# What you need to do:
All that is needed is a count of the lines in this data that contain the word "logo".

# Data extracts:
--- START ---

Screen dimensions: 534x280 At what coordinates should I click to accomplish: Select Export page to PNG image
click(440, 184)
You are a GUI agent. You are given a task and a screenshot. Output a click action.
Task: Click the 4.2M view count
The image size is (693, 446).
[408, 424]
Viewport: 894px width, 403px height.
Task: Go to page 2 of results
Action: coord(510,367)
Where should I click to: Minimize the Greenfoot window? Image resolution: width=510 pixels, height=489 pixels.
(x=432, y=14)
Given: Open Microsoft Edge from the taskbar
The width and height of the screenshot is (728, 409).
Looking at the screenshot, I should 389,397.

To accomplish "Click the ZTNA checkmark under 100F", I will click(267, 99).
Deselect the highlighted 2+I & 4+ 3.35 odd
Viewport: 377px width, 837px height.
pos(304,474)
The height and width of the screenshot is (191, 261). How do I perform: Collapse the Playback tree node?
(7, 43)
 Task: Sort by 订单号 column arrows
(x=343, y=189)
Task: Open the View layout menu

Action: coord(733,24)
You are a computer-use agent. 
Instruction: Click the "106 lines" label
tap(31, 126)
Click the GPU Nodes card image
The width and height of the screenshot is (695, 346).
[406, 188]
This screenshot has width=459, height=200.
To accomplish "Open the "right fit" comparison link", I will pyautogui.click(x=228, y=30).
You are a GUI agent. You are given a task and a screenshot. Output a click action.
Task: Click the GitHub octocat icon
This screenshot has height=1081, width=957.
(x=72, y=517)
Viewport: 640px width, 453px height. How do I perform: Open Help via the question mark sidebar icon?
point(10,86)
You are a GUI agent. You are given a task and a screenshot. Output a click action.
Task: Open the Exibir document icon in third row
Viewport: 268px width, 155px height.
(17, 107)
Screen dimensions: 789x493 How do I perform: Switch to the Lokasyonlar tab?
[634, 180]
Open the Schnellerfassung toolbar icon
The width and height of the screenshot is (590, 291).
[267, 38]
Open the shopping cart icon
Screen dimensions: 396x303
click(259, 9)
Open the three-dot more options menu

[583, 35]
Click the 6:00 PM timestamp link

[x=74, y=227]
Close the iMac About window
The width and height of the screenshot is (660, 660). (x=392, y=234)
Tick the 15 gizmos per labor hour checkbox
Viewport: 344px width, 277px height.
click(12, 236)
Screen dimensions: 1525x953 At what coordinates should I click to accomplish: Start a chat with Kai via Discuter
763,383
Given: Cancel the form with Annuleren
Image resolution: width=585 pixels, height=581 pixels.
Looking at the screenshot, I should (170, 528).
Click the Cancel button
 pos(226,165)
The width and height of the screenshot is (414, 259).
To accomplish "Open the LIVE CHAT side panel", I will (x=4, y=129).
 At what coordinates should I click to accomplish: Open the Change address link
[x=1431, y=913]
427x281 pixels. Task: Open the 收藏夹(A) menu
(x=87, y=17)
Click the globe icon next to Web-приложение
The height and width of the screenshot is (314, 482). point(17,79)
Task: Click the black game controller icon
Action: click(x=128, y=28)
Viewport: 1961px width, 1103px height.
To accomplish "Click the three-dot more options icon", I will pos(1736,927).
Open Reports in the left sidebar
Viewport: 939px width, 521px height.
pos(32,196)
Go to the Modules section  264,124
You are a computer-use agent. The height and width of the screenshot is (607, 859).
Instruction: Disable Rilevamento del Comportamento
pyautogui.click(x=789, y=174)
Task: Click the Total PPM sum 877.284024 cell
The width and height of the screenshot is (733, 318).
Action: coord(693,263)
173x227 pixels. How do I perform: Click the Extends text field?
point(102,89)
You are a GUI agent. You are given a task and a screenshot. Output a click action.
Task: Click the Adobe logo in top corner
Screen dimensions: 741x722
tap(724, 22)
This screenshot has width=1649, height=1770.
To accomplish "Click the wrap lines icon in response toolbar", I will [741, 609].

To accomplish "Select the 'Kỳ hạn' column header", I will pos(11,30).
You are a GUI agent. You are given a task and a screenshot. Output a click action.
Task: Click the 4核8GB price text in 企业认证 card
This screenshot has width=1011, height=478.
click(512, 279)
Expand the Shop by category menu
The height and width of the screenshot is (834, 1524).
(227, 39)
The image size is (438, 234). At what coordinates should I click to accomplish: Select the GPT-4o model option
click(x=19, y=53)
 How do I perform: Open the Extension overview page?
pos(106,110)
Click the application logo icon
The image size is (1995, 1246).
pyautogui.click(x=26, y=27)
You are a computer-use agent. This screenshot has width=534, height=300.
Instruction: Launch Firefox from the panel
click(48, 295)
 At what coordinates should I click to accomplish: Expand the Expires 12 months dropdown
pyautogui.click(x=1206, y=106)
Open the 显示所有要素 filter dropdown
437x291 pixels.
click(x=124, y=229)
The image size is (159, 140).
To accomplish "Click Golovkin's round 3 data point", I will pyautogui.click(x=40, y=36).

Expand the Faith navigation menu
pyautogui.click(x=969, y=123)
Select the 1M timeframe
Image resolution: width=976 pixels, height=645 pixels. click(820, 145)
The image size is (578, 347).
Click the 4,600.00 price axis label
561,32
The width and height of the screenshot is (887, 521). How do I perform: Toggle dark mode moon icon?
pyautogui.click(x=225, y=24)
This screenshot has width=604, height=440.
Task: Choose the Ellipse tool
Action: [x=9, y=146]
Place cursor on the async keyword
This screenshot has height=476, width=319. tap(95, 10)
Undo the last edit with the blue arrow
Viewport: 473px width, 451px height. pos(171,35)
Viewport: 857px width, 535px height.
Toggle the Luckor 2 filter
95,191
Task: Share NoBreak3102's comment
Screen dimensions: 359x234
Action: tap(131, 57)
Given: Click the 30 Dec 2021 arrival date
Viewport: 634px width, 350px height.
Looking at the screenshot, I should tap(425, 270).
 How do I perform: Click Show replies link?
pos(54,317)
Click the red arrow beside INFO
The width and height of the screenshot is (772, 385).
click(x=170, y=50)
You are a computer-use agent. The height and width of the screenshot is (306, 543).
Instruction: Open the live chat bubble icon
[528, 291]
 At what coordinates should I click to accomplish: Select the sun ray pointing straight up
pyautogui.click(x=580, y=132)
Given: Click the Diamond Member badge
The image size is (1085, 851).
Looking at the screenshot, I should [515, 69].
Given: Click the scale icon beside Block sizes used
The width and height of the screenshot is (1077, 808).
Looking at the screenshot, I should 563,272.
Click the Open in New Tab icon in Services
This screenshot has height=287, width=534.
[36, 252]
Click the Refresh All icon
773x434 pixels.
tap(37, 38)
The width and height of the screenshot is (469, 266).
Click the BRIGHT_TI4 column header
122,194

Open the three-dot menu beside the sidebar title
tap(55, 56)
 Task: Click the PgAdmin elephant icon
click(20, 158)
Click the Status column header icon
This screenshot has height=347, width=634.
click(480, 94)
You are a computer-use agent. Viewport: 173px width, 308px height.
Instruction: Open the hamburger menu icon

--- END ---

# Response area:
2